Top of Provided data

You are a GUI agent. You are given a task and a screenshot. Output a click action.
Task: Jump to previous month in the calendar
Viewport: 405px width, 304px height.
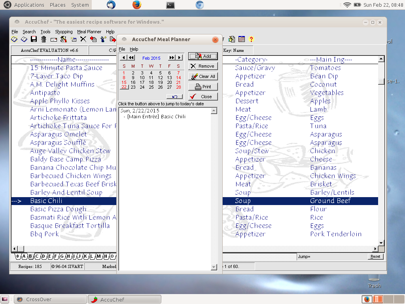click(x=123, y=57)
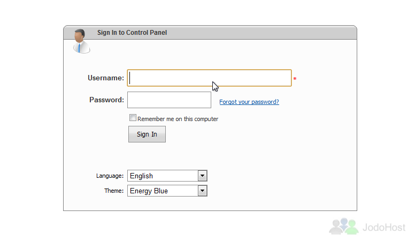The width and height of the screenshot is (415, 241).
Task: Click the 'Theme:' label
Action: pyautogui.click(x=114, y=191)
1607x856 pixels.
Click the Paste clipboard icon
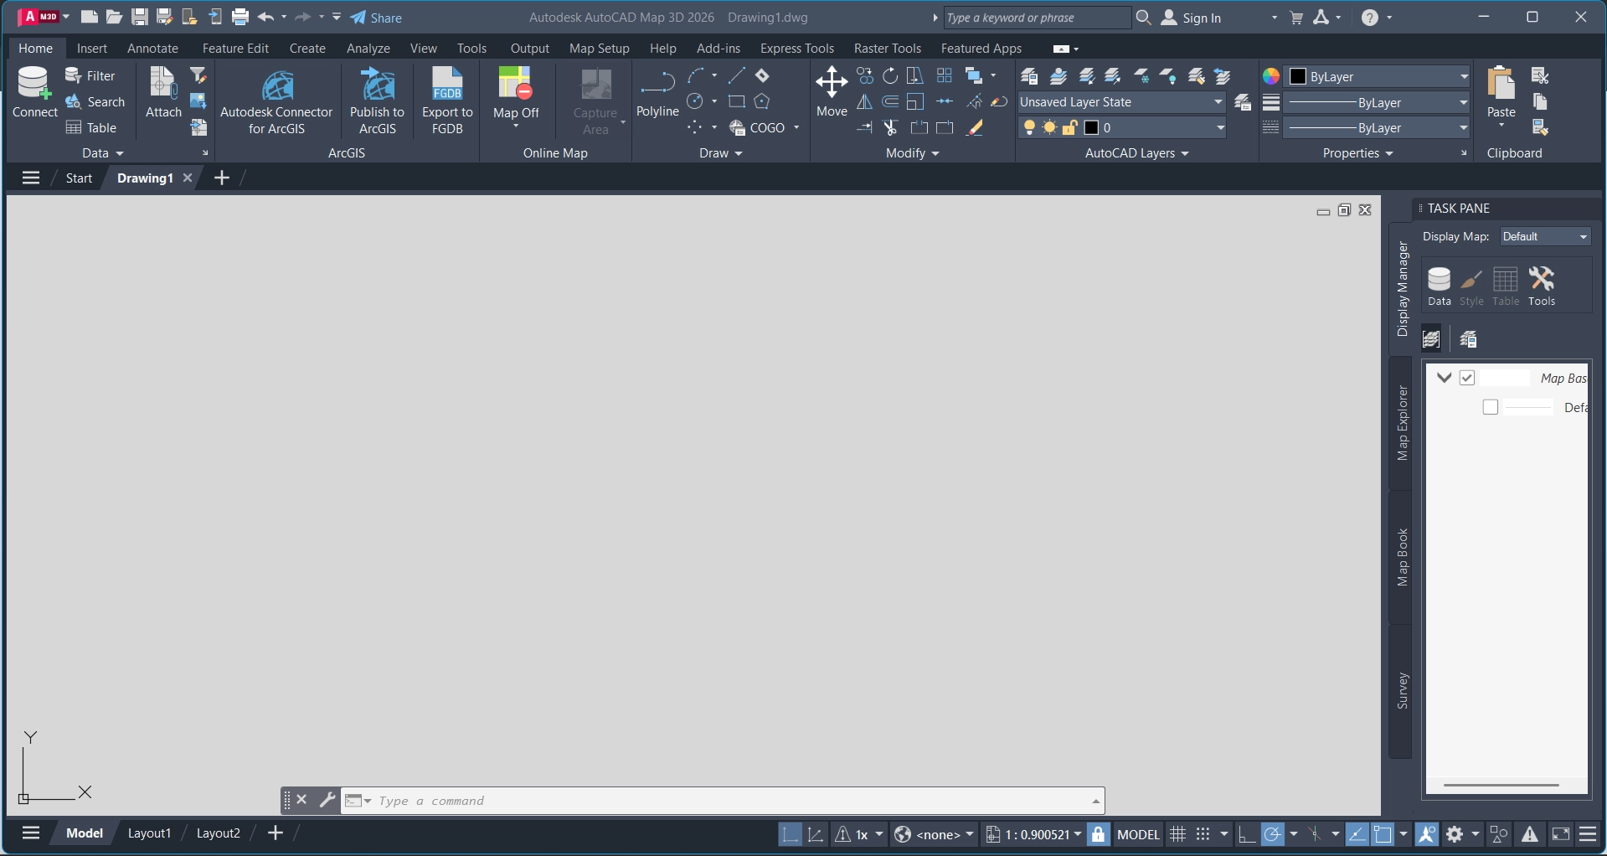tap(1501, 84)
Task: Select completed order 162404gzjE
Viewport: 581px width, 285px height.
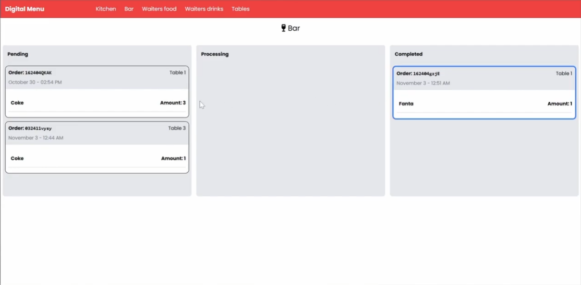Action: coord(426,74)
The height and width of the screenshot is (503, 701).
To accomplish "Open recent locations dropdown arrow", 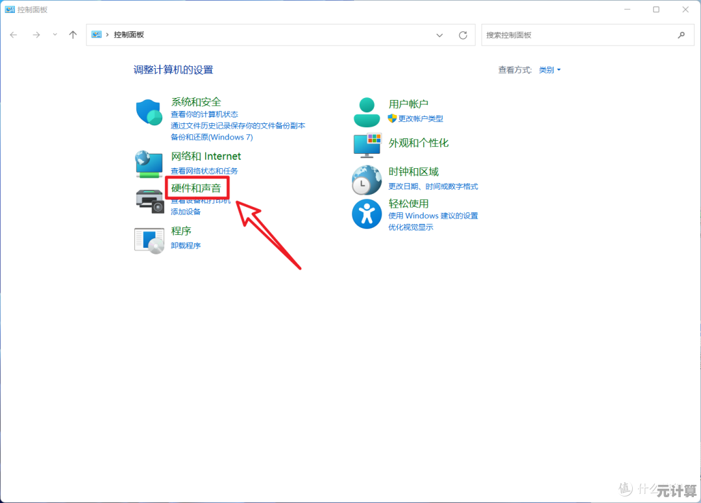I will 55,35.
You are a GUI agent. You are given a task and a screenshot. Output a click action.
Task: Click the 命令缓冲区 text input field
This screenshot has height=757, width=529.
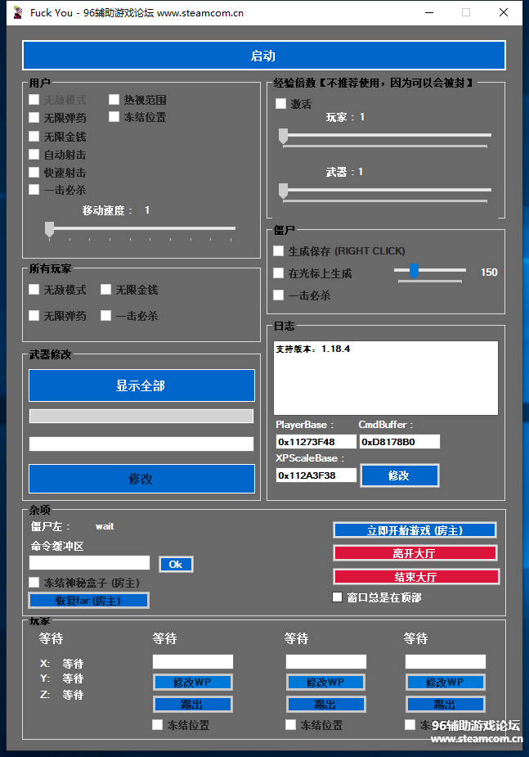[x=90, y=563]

Bottom of Provided data

Write out exactly the lines between the start of the data and the line with "1607x856 pixels.", including both, but none of the pictures.

You are a GUI agent. You are given a task and a screenshot. Output a click action.
Task: Jump to previous month in the calendar
Viewport: 405px width, 304px height.
click(x=123, y=57)
The width and height of the screenshot is (415, 241).
Task: Click the 'Theme:' label
Action: pyautogui.click(x=114, y=191)
1607x856 pixels.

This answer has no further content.